Afghanistan’s disputed presidential election appears to be finally coming to a close. A spokesman for the current president, Hamid Karzai, says that the two rivals for the presidency have reached a power-sharing deal that will formally be signed on Sunday.
The deal would create a national unity government and delegate limited powers to the loser of the election.
Last month, NPR’s Sean Carberry reported that the long drama of this election was moving at a snail’s pace. “Afghans voted for a president on April 5. Then they cast ballots June 14 in a runoff between the top two candidates. Now all 8 million votes from that second round are being audited, a laborious process that includes daily arguments, occasional fistfights and yet another deadline that seems to be slipping away,” he wrote.

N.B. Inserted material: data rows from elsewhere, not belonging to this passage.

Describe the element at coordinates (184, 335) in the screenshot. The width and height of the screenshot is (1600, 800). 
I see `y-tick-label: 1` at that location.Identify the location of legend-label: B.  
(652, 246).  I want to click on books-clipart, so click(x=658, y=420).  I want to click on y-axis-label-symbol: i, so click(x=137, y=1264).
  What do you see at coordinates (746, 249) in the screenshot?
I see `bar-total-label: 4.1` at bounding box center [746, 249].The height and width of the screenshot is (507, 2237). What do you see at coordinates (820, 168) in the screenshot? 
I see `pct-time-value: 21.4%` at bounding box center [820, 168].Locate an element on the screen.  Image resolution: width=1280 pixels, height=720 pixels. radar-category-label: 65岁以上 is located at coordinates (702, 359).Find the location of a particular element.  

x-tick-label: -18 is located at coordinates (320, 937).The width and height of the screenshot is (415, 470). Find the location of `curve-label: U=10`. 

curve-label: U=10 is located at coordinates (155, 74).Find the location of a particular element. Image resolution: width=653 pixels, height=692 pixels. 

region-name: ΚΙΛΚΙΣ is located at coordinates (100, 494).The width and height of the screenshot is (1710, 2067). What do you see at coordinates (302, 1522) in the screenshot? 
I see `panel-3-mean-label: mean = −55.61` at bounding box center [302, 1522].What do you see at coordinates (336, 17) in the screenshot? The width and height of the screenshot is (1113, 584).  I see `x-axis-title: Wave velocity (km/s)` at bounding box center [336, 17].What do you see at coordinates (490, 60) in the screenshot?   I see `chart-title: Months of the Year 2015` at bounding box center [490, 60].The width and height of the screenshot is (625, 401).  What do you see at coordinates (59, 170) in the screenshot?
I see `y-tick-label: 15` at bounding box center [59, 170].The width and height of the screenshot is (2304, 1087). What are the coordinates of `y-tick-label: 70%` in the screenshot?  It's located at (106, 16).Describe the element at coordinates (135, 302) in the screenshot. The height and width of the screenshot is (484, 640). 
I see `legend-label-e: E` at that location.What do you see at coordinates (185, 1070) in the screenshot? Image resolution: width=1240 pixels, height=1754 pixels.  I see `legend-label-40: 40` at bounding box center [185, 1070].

Abdullah Abdullah came out on top in the initial election. But in the runoff, Ashraf Ghani was the front-runner, which led Abdullah to declare election fraud and launched the lengthy audit of the votes.
During the recount process, Secretary of State John Kerry met with the candidates, who then announced a plan to come to an agreement and inaugurate a president by the end of August.
Carberry reports for our Newscast division that the agreement was delayed by Abdullah’s demand that the final results of the election not be made public:
“He has alleged that the U.N.-supervised audit of the vote did not eliminate what he has called industrial-scale fraud in favor of opponent Ashraf Ghani. Abdullah asked that the terms winner and loser not be used.
“While the details have not been released, President Karzai’s spokesman says the candidates have agreed to the language for the announcement of the results. It’s widely expected that Ghani will be declared Afghanistan’s next president.”